WHEN I started writing this column, the brief was to look at the world through a mother’s eyes, with the emphasis on the joys and challenges of family life.

It was the spring of 2019, when life was completely Covid-free. The idea that a global pandemic was just around the corner would have sounded too sci-fi for words.

Had I told my two sons that soon, there would come a time when they would not be able to hug their beloved grans for 14 months, they would have assumed I’d lost the plot. The eyerolling would have been off the scale.

Equally, if you had told me I would be watching my children carry out swab tests on themselves twice a week and wearing masks just to feel safer at school, I would have thought YOU had lost the plot.

My chat in those first columns was all about teens and tweens and hopes and aspirations, career choices and exam results, books and holidays, my love of Strictly.

READ MORE: Ann Fotheringham: Call them what you like, just not Generation Covid

Some things have not changed in the course of those two years – still love Strictly – but family life as we knew it has been turned upside down and inside out.
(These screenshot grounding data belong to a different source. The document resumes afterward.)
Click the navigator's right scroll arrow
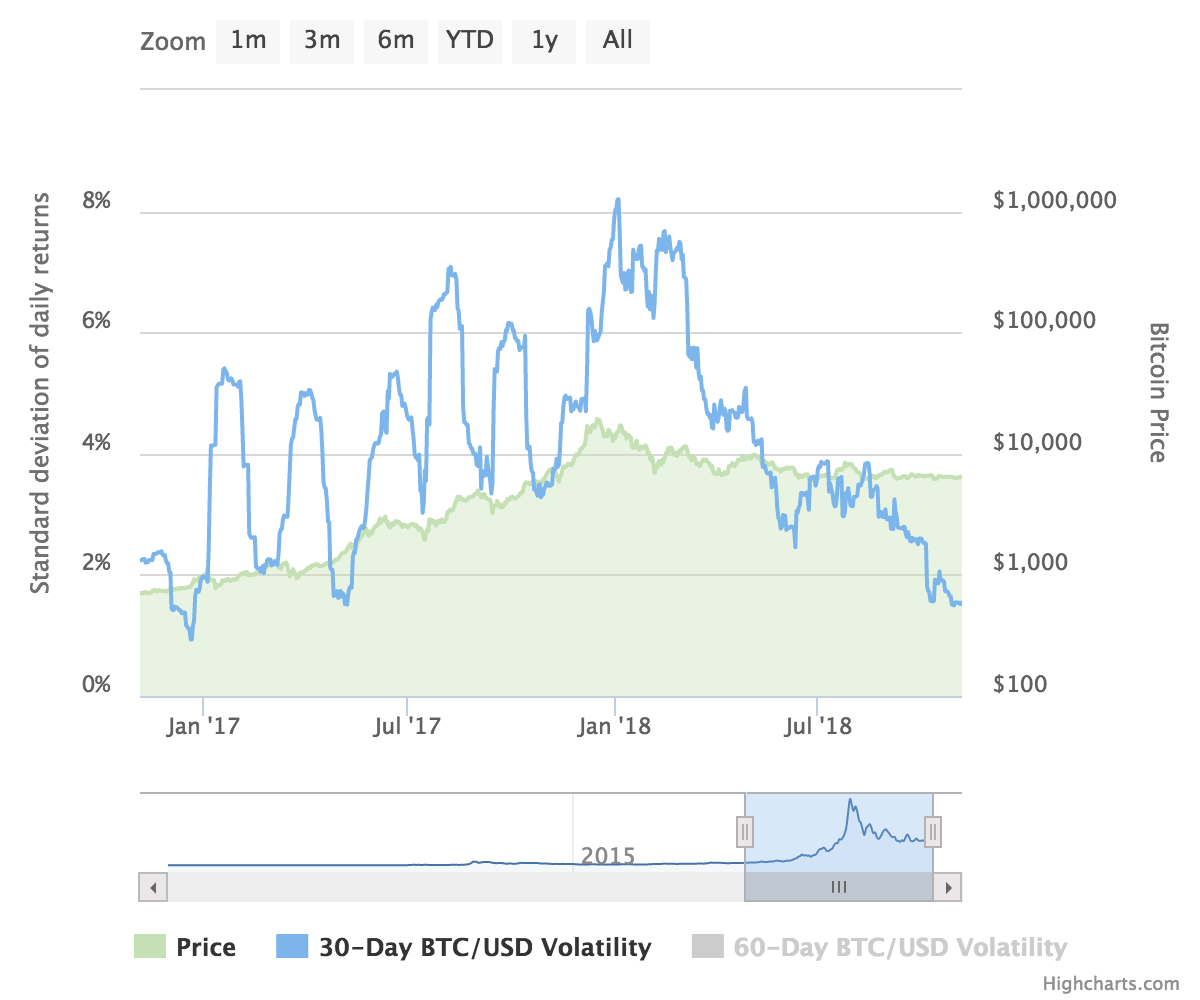 [948, 887]
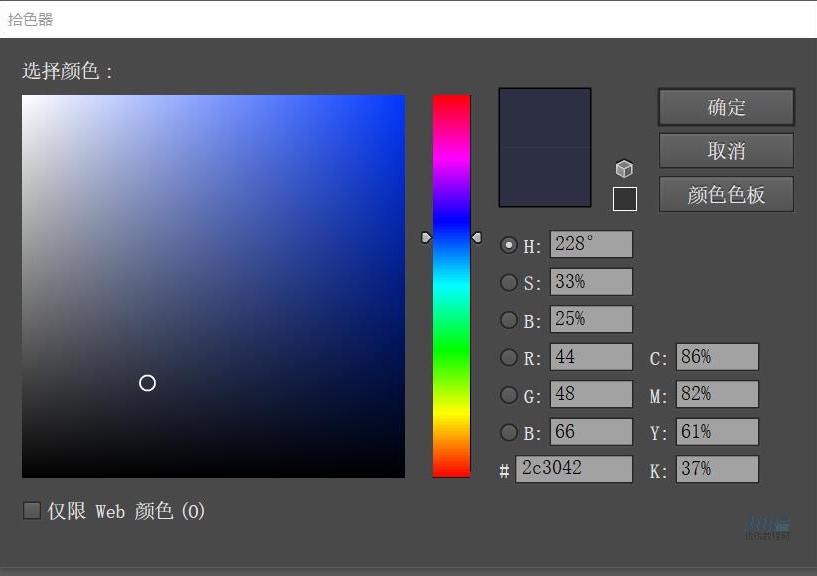Select the G green radio button
Image resolution: width=817 pixels, height=576 pixels.
pos(509,395)
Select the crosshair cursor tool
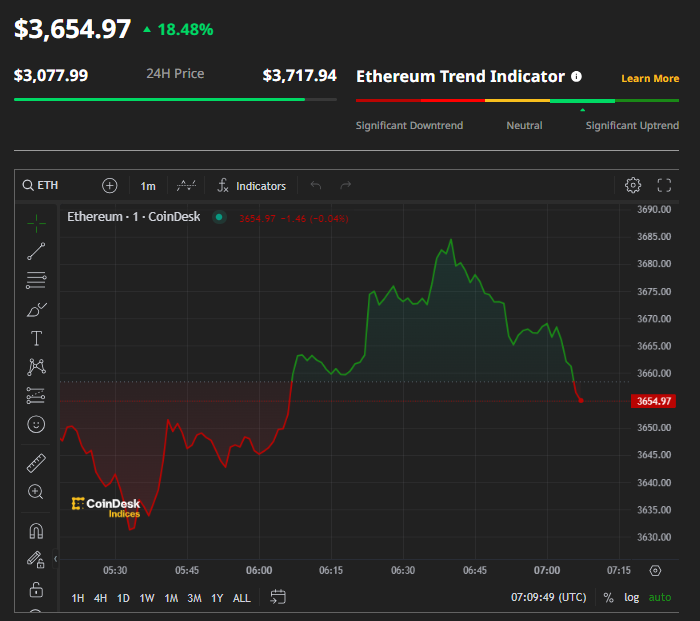The image size is (700, 621). pyautogui.click(x=36, y=223)
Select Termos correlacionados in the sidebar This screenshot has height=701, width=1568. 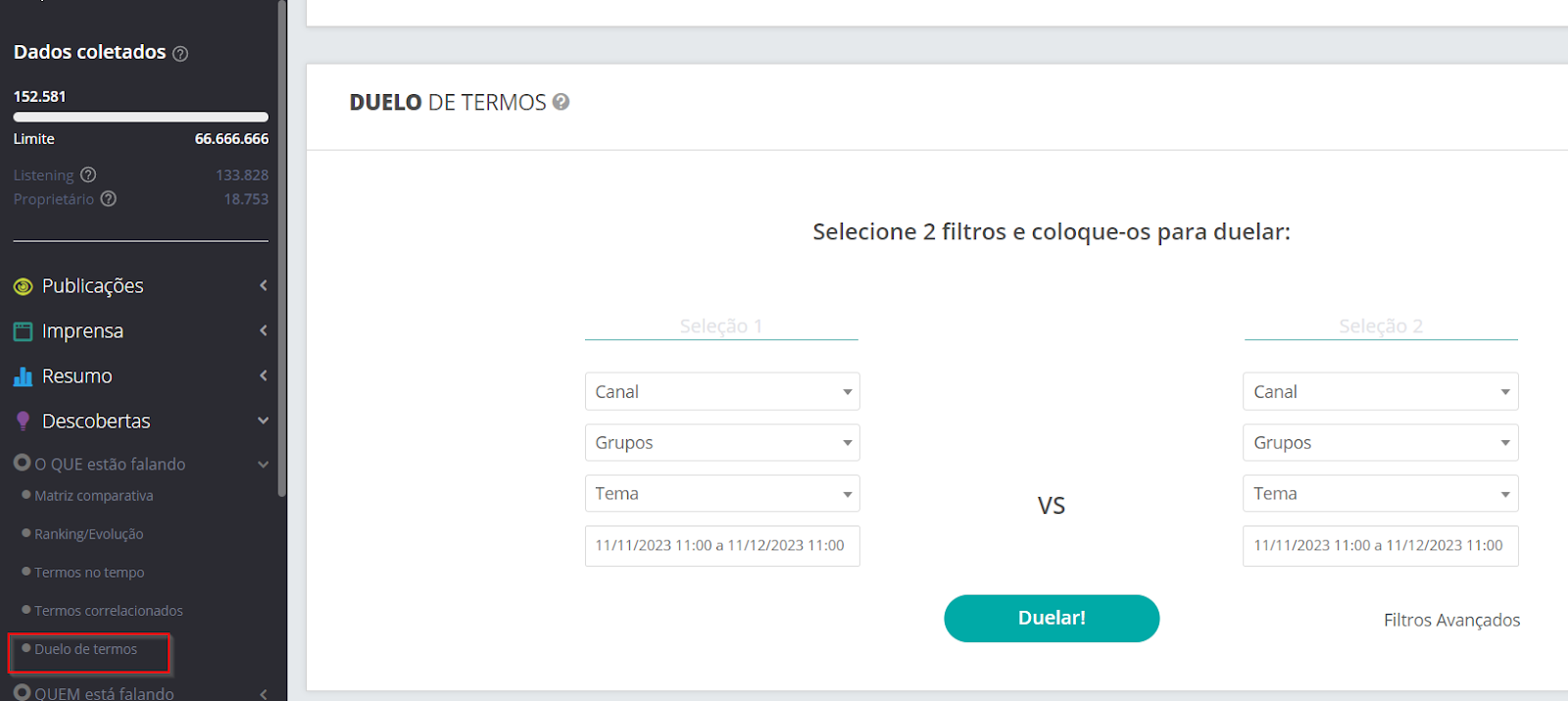coord(109,611)
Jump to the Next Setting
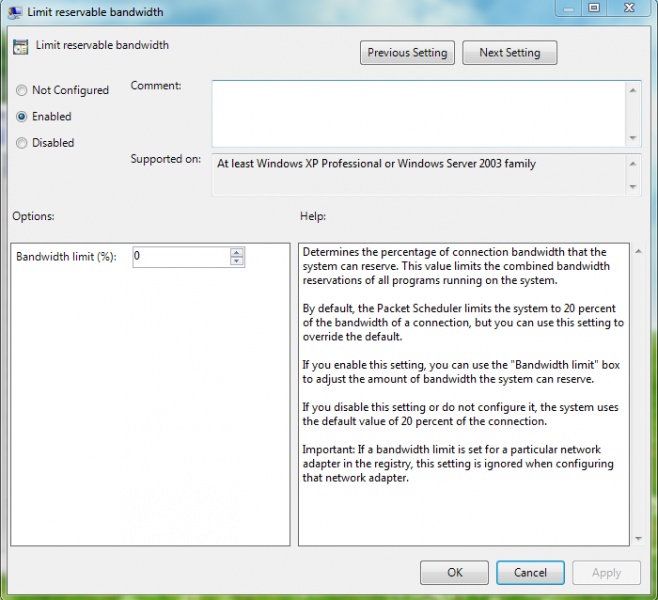The width and height of the screenshot is (658, 600). (509, 53)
In our house, we have been lucky, because we have jobs we can do at home and a garden and gadgets and wi-fi. We have become jugglers, cutting our cloth and re-inventing our week. We have tried to help friends struggling with the terrible isolation the pandemic caused, panicked about what all the disruption to our children’s education might mean. We have worried and hoped, and lost and grieved.

The strangeness of life in a world dominated by Covid has been something we have all had to get used to.
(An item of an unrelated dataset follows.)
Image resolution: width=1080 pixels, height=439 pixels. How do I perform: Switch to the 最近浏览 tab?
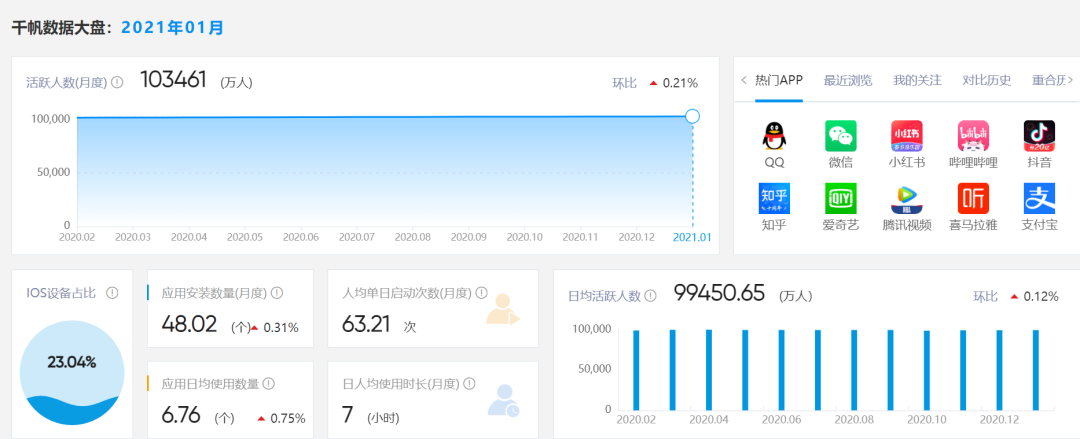click(x=847, y=81)
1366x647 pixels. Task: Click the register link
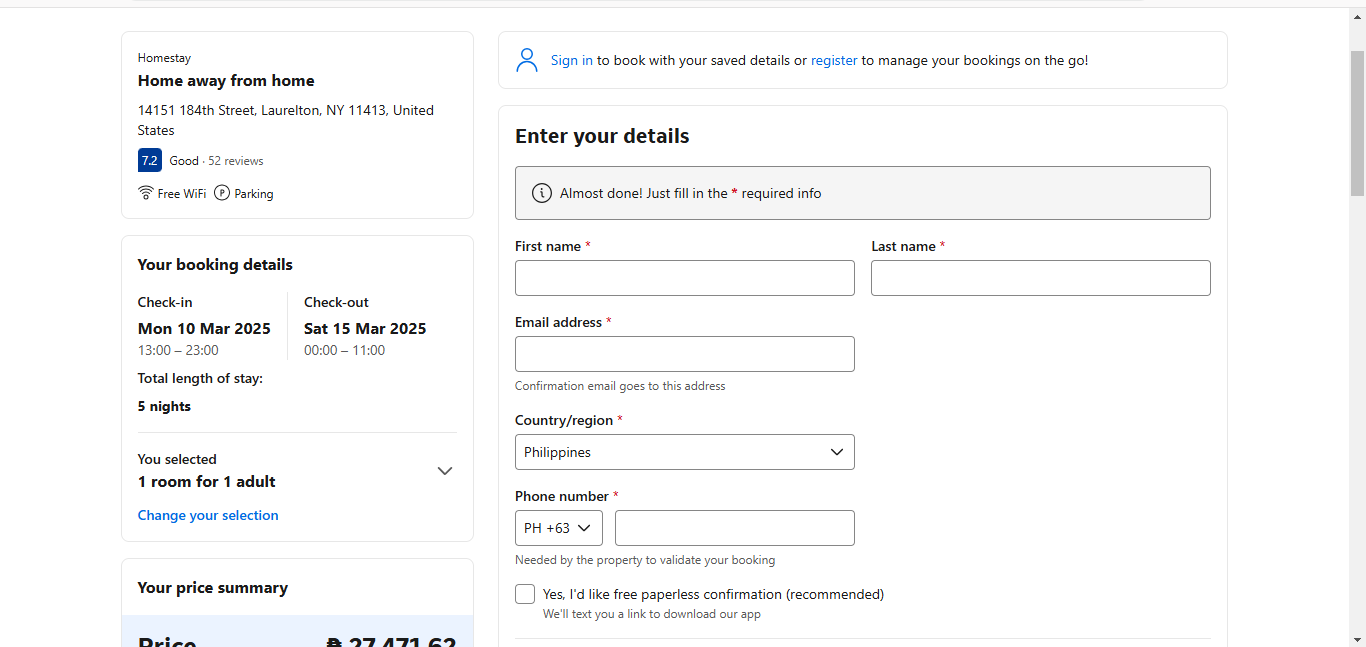pyautogui.click(x=834, y=60)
My mum told me recently the hardest part of the last year was when I went round to drop in her birthday present, and I stood in her garden under an umbrella, and she was just inside the door with her coat on, because it was January and it was freezing.

“My daughter brought me a present, and I could not invite her in, could not let her sit in the house she grew up in,” she told me afterwards, shaking her head in disbelief.

“How can that be possible, that it has come to this?”

I wrote about redundancy, mental health, the tragedy of our care homes, families torn apart.

The world through a mother’s eyes looks very different, two years on.

The joys and challenges of family life too, have changed completely. I doubt any of us will take it all for granted again.

Within moments of the First Minister’s emotional announcement that from today, we can hug our relatives (and do it indoors) again, my mum was on the phone to tell me she would be round “on Monday night, I don’t need my dinner – just a cup of tea will be fine” to hug her grandsons.

I’m off to put the kettle on.

I’m handing over this column now to my fantastic colleague Vicky Allan, who will be looking at life with an environmental slant ahead of Scotland’s hosting of climate change conference COP26. Thanks for reading.